Vor drei Jahren ist der Asylbewerber Oury Jalloh nach gewaltsamer Fixierung an allen Gliedmaßen in einer Dessauer Polizeizelle qualvoll verbrannt. Bis heute ist dieser tragische Tod eines Flüchtlings in Polizeigewahrsam nicht aufgeklärt – der Prozess gegen zwei Polizeibeamte wird demnächst fortgesetzt.
Die gerichtliche Aufarbeitung dieses international Aufsehen erregenden Falles wird nach wie vor von Bürgerrechtsgruppen beobachtet. Rechtsanwalt Dr. Rolf Gössner beobachtet den Prozess für die „Internationale Liga für Menschenrechte“ und zugleich im Namen der Flüchtlingsorganisation PRO ASYL.
Oury Jalloh, ein 36jähriger Bürgerkriegsflüchtling aus Sierra Leone, musste vor drei Jahren in einer deutschen Polizeizelle einen schrecklichen Tod erleiden.
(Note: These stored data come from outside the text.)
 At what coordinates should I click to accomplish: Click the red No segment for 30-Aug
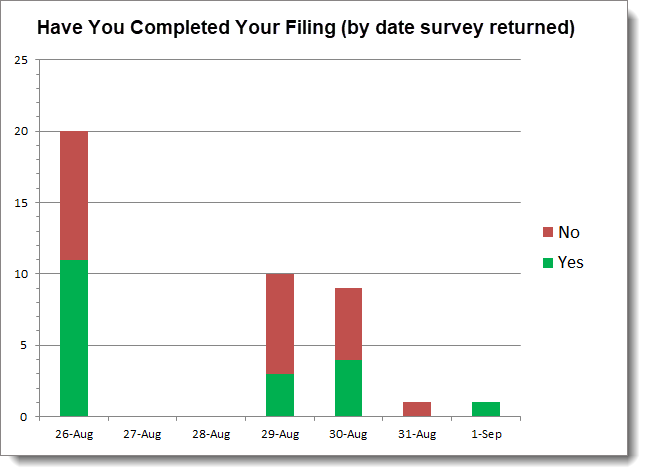[348, 324]
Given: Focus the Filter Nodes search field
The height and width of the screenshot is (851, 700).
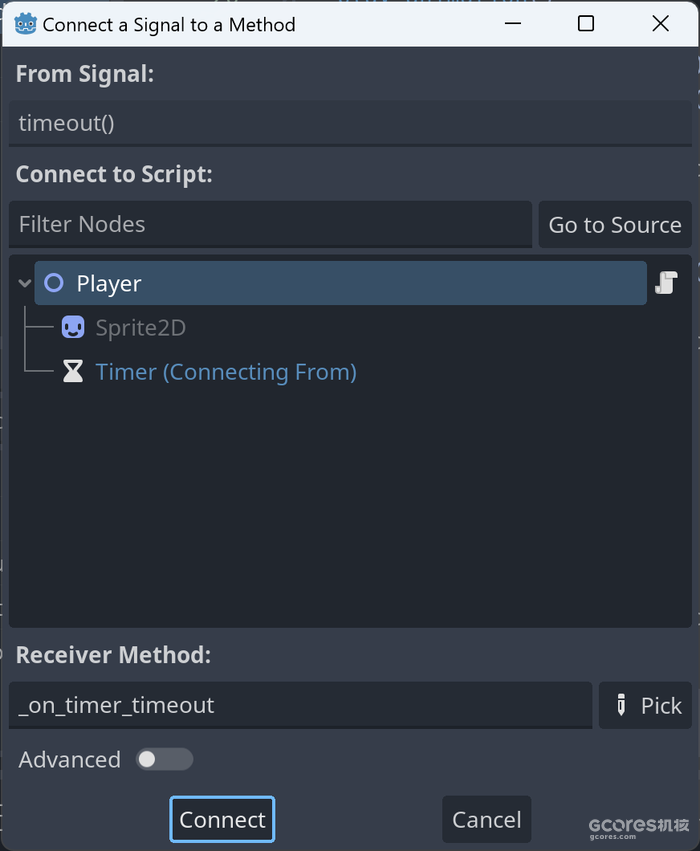Looking at the screenshot, I should coord(270,224).
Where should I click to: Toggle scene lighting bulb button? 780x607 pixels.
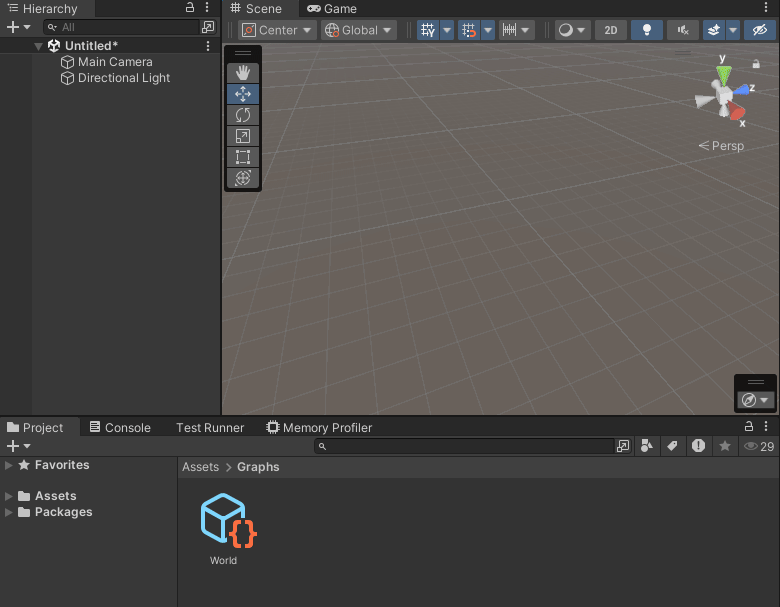pos(647,30)
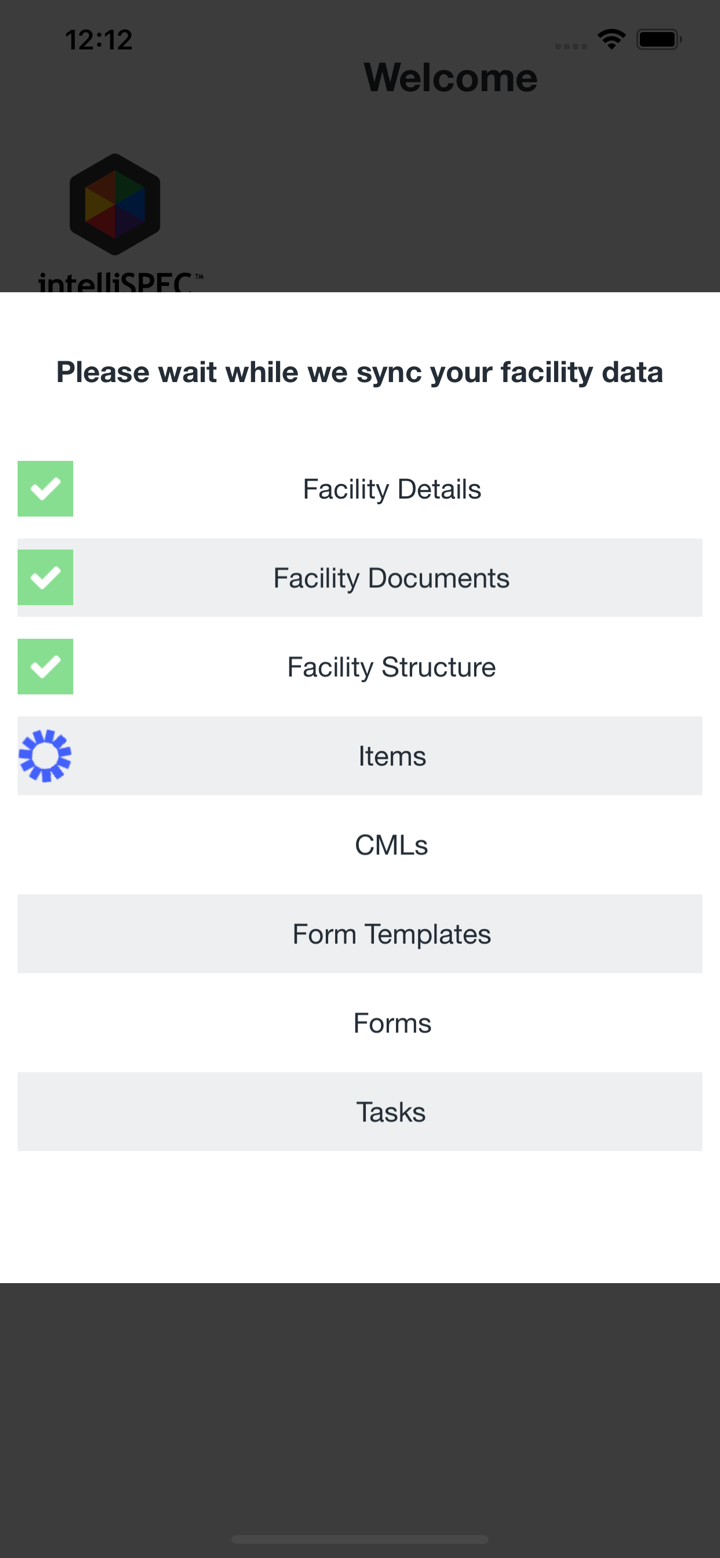Expand the CMLs sync entry
This screenshot has height=1558, width=720.
coord(392,845)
Eine mutmaßlich überflüssige Identitätsfeststellung, ein unverhältnismäßiger Polizeigewahrsam, eine unmenschliche und lebensgefährliche Totalfixierung an Händen und Füßen, eine höchst nachlässige Beaufsichtigung und verzögerte Reaktionen auf den Feueralarm wurden ihm zum tödlichen Verhängnis. Weshalb, so fragen sich Prozessbeobachter, wurde ein stark alkoholisierter Migrant wegen einer nichtigen Auffälligkeit von den Dessauer Polizisten so behandelt? Weil er sich gegen diese Behandlung wehrte? Weil er schwarz und fremd war? Was ist wirklich passiert? Wer trägt Schuld an diesem Tod? War es ein Unglücksfall, war es „Selbstmord“, der hätte verhindert werden können, wovon die Staatsanwaltschaft ausgeht, oder gar „rassistisch motivierter Mord“, wie einige antirassistische Gruppen argwöhnen? Fragen, die nach so langer Zeit – u.a. wegen anfänglicher Verfahrensverschleppung – möglicherweise nie vollständig beantwortet werden können.
Seit Ende März letzten Jahres bemüht sich das Landgericht Dessau unter Vorsitz von Richter Manfred Steinhoff mit einigem Nachdruck, Licht in diese Tragödie zu bringen. Angeklagt sind zwei Polizeibeamte, denen die Staatsanwaltschaft vorwirft, für den Verbrennungstod des Asylbewerbers Oury Jalloh im Polizeigewahrsam verantwortlich zu sein. Im neuen Jahr setzt das Gericht den Prozess fort und zwar ab 21.01. bis mindestens Mitte März 2008. Nach bislang 35 Verhandlungstagen sollen eine ganze Reihe weiterer Zeugen und Sachverständiger befragt werden. Erwartet werden etwa Zeugenaussagen zum Brandschutt und zu dem ominösen Feuerzeug aus Jallohs rund herum gekachelter Todeszelle, mit dem er in gefesseltem Zustand eine feuerfeste Matratze in Brand gesteckt haben soll.
„Dieses Verfahren hat sich zu einem Mammutprozess ausgewachsen und erlebt nun seine letzte ent-scheidende Phase“, konstatiert Liga-Präsident Rolf Gössner: „Dieser Fall eines unglaublichen Polizeiskandals und seine justizielle Aufarbeitung strotzen nur so vor Ungereimtheiten und Schlampereien, Gedächtnislücken und Lügen, Widersprüchen und Vertuschungen, verschwundenen oder gelöschten Beweisstücken und unterlassenen Ermittlungen.“ Trotz aller widrigen Umstände geben sich Gericht, Staatsanwaltschaft und die Nebenklage-Vertreter erhebliche Mühe, diesen Fall dennoch aufzuklären. „Ob die Aufklärung gelingen wird, ist noch nicht ersichtlich“.